_Instructions to follow_. Please set down the whole listing again, precisely.

_Provided data_.
==*==

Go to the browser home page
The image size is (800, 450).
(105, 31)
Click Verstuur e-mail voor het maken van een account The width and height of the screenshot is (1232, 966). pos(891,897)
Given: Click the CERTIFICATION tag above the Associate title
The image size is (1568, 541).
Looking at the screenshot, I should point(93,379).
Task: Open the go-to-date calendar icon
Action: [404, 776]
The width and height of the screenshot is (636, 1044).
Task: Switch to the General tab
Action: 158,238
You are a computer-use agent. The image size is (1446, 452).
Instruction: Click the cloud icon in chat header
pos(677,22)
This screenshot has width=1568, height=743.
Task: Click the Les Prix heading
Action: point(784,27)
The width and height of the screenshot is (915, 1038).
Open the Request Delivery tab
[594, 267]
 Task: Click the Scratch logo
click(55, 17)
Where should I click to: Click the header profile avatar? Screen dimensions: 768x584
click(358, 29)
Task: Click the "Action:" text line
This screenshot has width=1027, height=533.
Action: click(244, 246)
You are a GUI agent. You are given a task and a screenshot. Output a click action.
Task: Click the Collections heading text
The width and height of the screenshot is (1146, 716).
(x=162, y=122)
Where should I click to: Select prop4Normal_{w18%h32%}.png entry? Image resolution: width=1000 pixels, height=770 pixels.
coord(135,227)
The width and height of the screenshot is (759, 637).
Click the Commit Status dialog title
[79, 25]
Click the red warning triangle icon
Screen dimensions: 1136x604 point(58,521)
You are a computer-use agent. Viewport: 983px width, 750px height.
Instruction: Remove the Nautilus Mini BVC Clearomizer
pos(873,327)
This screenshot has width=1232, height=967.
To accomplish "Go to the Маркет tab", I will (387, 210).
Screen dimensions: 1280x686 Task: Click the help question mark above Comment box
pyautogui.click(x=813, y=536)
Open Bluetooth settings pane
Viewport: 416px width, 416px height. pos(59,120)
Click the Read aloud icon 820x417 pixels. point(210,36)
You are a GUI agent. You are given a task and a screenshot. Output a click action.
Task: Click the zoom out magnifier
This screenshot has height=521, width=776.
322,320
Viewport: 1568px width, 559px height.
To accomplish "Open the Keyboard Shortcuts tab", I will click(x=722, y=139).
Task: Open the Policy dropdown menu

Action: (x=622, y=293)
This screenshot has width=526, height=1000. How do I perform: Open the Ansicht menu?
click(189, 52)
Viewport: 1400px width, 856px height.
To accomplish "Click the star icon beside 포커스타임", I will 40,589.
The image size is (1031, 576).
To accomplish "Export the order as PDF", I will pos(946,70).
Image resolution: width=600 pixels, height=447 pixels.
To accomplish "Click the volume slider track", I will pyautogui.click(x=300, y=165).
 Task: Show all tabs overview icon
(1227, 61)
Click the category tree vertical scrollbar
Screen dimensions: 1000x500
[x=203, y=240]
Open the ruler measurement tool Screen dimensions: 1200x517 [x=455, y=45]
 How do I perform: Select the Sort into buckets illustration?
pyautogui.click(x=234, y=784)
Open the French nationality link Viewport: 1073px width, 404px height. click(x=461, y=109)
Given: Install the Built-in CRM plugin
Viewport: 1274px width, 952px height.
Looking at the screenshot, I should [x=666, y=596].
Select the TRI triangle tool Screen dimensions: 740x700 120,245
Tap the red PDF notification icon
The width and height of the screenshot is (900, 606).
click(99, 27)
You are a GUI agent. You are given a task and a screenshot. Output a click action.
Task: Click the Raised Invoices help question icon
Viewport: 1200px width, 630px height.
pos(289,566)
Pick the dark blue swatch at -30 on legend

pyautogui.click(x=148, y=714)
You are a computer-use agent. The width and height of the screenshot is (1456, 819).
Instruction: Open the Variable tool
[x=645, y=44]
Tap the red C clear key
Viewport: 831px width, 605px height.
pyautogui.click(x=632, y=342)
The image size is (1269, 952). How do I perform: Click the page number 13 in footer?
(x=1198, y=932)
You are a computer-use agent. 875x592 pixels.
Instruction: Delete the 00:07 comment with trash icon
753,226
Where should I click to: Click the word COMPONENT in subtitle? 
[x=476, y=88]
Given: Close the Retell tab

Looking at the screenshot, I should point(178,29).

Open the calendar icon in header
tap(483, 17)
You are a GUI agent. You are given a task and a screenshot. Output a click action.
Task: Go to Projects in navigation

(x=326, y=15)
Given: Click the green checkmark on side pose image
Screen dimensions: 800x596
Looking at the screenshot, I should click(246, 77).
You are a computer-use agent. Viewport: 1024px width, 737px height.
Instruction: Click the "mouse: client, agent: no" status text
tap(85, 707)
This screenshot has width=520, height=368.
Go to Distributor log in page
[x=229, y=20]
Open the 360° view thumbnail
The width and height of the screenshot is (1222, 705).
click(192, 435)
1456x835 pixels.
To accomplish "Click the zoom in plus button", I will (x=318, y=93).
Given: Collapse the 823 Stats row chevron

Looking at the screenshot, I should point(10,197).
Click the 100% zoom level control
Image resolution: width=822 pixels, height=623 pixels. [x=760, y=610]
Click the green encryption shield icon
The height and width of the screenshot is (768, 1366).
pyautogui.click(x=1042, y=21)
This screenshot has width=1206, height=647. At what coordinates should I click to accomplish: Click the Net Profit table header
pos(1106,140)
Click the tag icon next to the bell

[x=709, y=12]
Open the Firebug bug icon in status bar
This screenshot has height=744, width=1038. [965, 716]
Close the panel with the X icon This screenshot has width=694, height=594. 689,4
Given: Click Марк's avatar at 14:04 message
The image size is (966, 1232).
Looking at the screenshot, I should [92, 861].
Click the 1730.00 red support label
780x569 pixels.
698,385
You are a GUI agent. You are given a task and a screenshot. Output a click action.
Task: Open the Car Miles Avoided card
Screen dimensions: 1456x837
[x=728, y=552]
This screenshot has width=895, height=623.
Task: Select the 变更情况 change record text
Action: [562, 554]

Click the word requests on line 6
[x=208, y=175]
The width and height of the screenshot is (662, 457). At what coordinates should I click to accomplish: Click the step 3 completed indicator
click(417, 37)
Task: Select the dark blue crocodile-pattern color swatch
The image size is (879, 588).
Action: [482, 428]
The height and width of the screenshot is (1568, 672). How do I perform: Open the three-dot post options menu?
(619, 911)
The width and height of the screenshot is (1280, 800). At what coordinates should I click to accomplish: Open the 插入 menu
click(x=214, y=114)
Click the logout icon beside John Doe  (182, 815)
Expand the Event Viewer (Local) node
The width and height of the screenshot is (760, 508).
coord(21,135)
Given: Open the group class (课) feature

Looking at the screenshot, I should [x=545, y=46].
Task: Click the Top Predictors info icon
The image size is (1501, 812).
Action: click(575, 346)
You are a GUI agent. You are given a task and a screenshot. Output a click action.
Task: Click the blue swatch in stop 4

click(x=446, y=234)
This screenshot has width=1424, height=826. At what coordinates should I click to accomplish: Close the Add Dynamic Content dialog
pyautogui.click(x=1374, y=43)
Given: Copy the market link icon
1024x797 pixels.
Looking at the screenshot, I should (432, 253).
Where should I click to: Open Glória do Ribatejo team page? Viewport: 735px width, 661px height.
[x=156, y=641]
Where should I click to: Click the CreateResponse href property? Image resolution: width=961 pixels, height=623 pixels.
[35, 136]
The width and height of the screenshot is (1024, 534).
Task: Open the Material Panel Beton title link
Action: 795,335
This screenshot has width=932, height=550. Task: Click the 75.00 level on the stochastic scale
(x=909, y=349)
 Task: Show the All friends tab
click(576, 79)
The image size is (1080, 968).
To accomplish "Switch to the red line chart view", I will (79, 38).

==*==

_Answer to this task_.
Go to the browser home page
The image size is (800, 450).
(105, 31)
Click Verstuur e-mail voor het maken van een account The width and height of the screenshot is (1232, 966). pos(891,897)
Given: Click the CERTIFICATION tag above the Associate title
The image size is (1568, 541).
Looking at the screenshot, I should point(93,379).
Task: Open the go-to-date calendar icon
Action: [404, 776]
The width and height of the screenshot is (636, 1044).
Task: Switch to the General tab
Action: 158,238
You are a computer-use agent. The image size is (1446, 452).
Instruction: Click the cloud icon in chat header
pos(677,22)
This screenshot has width=1568, height=743.
Task: Click the Les Prix heading
Action: point(784,27)
The width and height of the screenshot is (915, 1038).
Open the Request Delivery tab
[594, 267]
 Task: Click the Scratch logo
click(55, 17)
Where should I click to: Click the header profile avatar? Screen dimensions: 768x584
click(358, 29)
Task: Click the "Action:" text line
This screenshot has width=1027, height=533.
Action: click(244, 246)
You are a GUI agent. You are given a task and a screenshot. Output a click action.
Task: Click the Collections heading text
The width and height of the screenshot is (1146, 716).
(x=162, y=122)
Where should I click to: Select prop4Normal_{w18%h32%}.png entry? Image resolution: width=1000 pixels, height=770 pixels.
coord(135,227)
The width and height of the screenshot is (759, 637).
Click the Commit Status dialog title
[79, 25]
Click the red warning triangle icon
Screen dimensions: 1136x604 point(58,521)
You are a computer-use agent. Viewport: 983px width, 750px height.
Instruction: Remove the Nautilus Mini BVC Clearomizer
pos(873,327)
This screenshot has width=1232, height=967.
To accomplish "Go to the Маркет tab", I will (387, 210).
Screen dimensions: 1280x686 Task: Click the help question mark above Comment box
pyautogui.click(x=813, y=536)
Open Bluetooth settings pane
Viewport: 416px width, 416px height. pos(59,120)
Click the Read aloud icon 820x417 pixels. point(210,36)
You are a GUI agent. You are given a task and a screenshot. Output a click action.
Task: Click the zoom out magnifier
This screenshot has height=521, width=776.
322,320
Viewport: 1568px width, 559px height.
To accomplish "Open the Keyboard Shortcuts tab", I will click(x=722, y=139).
Task: Open the Policy dropdown menu

Action: (x=622, y=293)
This screenshot has width=526, height=1000. How do I perform: Open the Ansicht menu?
click(189, 52)
Viewport: 1400px width, 856px height.
To accomplish "Click the star icon beside 포커스타임", I will 40,589.
The image size is (1031, 576).
To accomplish "Export the order as PDF", I will pos(946,70).
Image resolution: width=600 pixels, height=447 pixels.
To accomplish "Click the volume slider track", I will pyautogui.click(x=300, y=165).
 Task: Show all tabs overview icon
(1227, 61)
Click the category tree vertical scrollbar
Screen dimensions: 1000x500
[x=203, y=240]
Open the ruler measurement tool Screen dimensions: 1200x517 [x=455, y=45]
 How do I perform: Select the Sort into buckets illustration?
pyautogui.click(x=234, y=784)
Open the French nationality link Viewport: 1073px width, 404px height. click(x=461, y=109)
Given: Install the Built-in CRM plugin
Viewport: 1274px width, 952px height.
Looking at the screenshot, I should [x=666, y=596].
Select the TRI triangle tool Screen dimensions: 740x700 120,245
Tap the red PDF notification icon
The width and height of the screenshot is (900, 606).
click(99, 27)
You are a GUI agent. You are given a task and a screenshot. Output a click action.
Task: Click the Raised Invoices help question icon
Viewport: 1200px width, 630px height.
pos(289,566)
Pick the dark blue swatch at -30 on legend

pyautogui.click(x=148, y=714)
You are a computer-use agent. The width and height of the screenshot is (1456, 819).
Instruction: Open the Variable tool
[x=645, y=44]
Tap the red C clear key
Viewport: 831px width, 605px height.
pyautogui.click(x=632, y=342)
The image size is (1269, 952). How do I perform: Click the page number 13 in footer?
(x=1198, y=932)
You are a computer-use agent. 875x592 pixels.
Instruction: Delete the 00:07 comment with trash icon
753,226
Where should I click to: Click the word COMPONENT in subtitle? 
[x=476, y=88]
Given: Close the Retell tab

Looking at the screenshot, I should point(178,29).

Open the calendar icon in header
tap(483, 17)
You are a GUI agent. You are given a task and a screenshot. Output a click action.
Task: Go to Projects in navigation

(x=326, y=15)
Given: Click the green checkmark on side pose image
Screen dimensions: 800x596
Looking at the screenshot, I should click(246, 77).
You are a computer-use agent. Viewport: 1024px width, 737px height.
Instruction: Click the "mouse: client, agent: no" status text
tap(85, 707)
This screenshot has width=520, height=368.
Go to Distributor log in page
[x=229, y=20]
Open the 360° view thumbnail
The width and height of the screenshot is (1222, 705).
click(192, 435)
1456x835 pixels.
To accomplish "Click the zoom in plus button", I will (x=318, y=93).
Given: Collapse the 823 Stats row chevron

Looking at the screenshot, I should point(10,197).
Click the 100% zoom level control
Image resolution: width=822 pixels, height=623 pixels. [x=760, y=610]
Click the green encryption shield icon
The height and width of the screenshot is (768, 1366).
pyautogui.click(x=1042, y=21)
This screenshot has width=1206, height=647. At what coordinates should I click to accomplish: Click the Net Profit table header
pos(1106,140)
Click the tag icon next to the bell

[x=709, y=12]
Open the Firebug bug icon in status bar
This screenshot has height=744, width=1038. [965, 716]
Close the panel with the X icon This screenshot has width=694, height=594. 689,4
Given: Click Марк's avatar at 14:04 message
The image size is (966, 1232).
Looking at the screenshot, I should [92, 861].
Click the 1730.00 red support label
780x569 pixels.
698,385
You are a GUI agent. You are given a task and a screenshot. Output a click action.
Task: Open the Car Miles Avoided card
Screen dimensions: 1456x837
[x=728, y=552]
This screenshot has width=895, height=623.
Task: Select the 变更情况 change record text
Action: [562, 554]

Click the word requests on line 6
[x=208, y=175]
The width and height of the screenshot is (662, 457). At what coordinates should I click to accomplish: Click the step 3 completed indicator
click(417, 37)
Task: Select the dark blue crocodile-pattern color swatch
The image size is (879, 588).
Action: [482, 428]
The height and width of the screenshot is (1568, 672). How do I perform: Open the three-dot post options menu?
(619, 911)
The width and height of the screenshot is (1280, 800). At what coordinates should I click to accomplish: Open the 插入 menu
click(x=214, y=114)
Click the logout icon beside John Doe  (182, 815)
Expand the Event Viewer (Local) node
The width and height of the screenshot is (760, 508).
coord(21,135)
Given: Open the group class (课) feature

Looking at the screenshot, I should [x=545, y=46].
Task: Click the Top Predictors info icon
The image size is (1501, 812).
Action: click(575, 346)
You are a GUI agent. You are given a task and a screenshot. Output a click action.
Task: Click the blue swatch in stop 4

click(x=446, y=234)
This screenshot has width=1424, height=826. At what coordinates should I click to accomplish: Close the Add Dynamic Content dialog
pyautogui.click(x=1374, y=43)
Given: Copy the market link icon
1024x797 pixels.
Looking at the screenshot, I should (432, 253).
Where should I click to: Open Glória do Ribatejo team page? Viewport: 735px width, 661px height.
[x=156, y=641]
Where should I click to: Click the CreateResponse href property? Image resolution: width=961 pixels, height=623 pixels.
[35, 136]
The width and height of the screenshot is (1024, 534).
Task: Open the Material Panel Beton title link
Action: 795,335
This screenshot has width=932, height=550. Task: Click the 75.00 level on the stochastic scale
(x=909, y=349)
 Task: Show the All friends tab
click(576, 79)
The image size is (1080, 968).
To accomplish "Switch to the red line chart view", I will (79, 38).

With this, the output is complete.